Friday, April 10, 2009

Orange Lemon Cake

3 Cups All purpose Flour
1 ½ tsp baking powder
½ tsp baking soda
¼ tsp salt
Grated zest and juice of one lemon
Grated zest and juice of one orange
¾ cup whole milk
8 oz. of unsalted butter softened
1 ½ cups of vanilla sugar or 1 ½ cups of white sugar with 1 TBS Vanilla extract mixed into it until fluffy
5 large eggs

Preheat oven to 350 degrees
Evenly coat a 10” bundt pan with butter and flour.

Sift the flour, baking powder, baking soda and salt then stir in the orange and lemon zests and set aside.

Combine the milk, lemon juice and orange juice and set aside to “sour”

In a large mixing bowl using a hand or stand mixer at high speed beat the butter and sugar together until light and fluffy- about 2 minutes. One at a time, beat in the eggs, mixing well after each addition. The mixture will look curdled.

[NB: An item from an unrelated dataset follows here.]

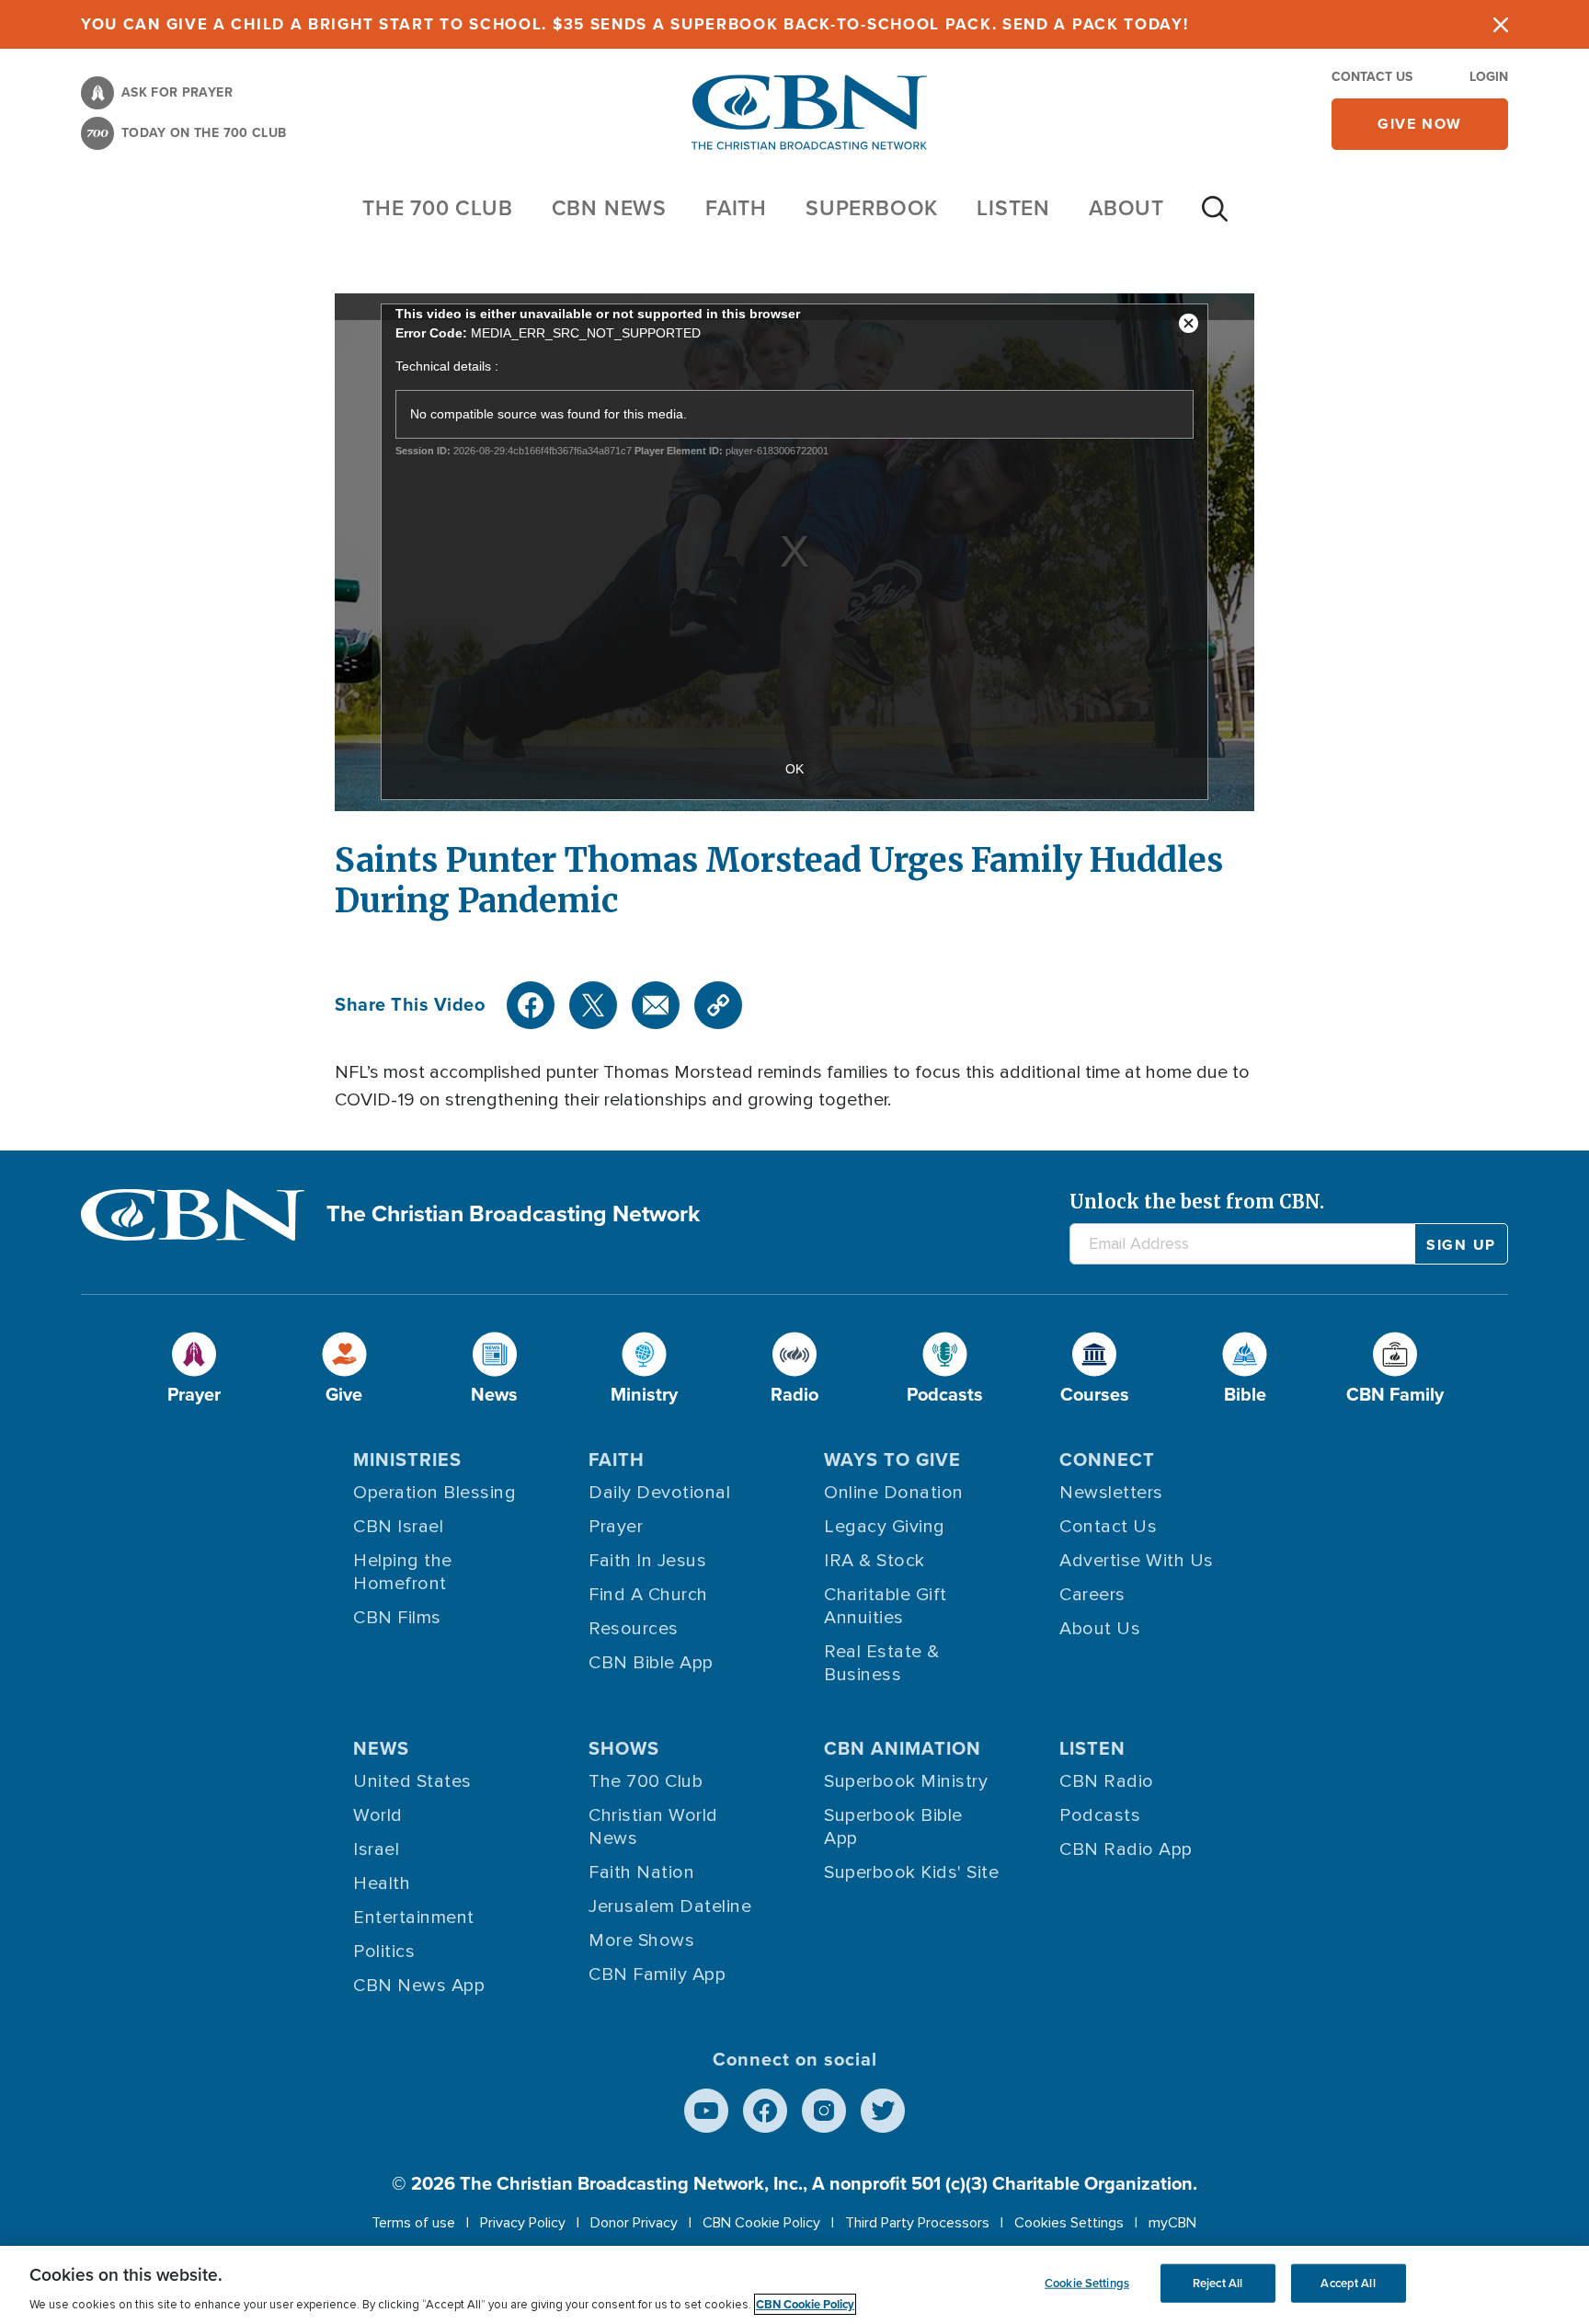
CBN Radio (1106, 1781)
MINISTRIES (407, 1459)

Alternating in thirds, add the flour and then the milk mixtures, beating well after each addition and scraping down the sides as needed.

Pour the batter into the prepared pan and place in center of oven.

Bake until even golden brown on the top and a toothpick inserted into center comes out clean, about 45-50 minutes.
Don’t worry if the cracks on the top don’t look dry- use the toothpick to test for doneness.
Transfer to wire rack and cool for 10 minutes then turn out onto serving plate.

You can glaze this cake or just serve with powdered sugar.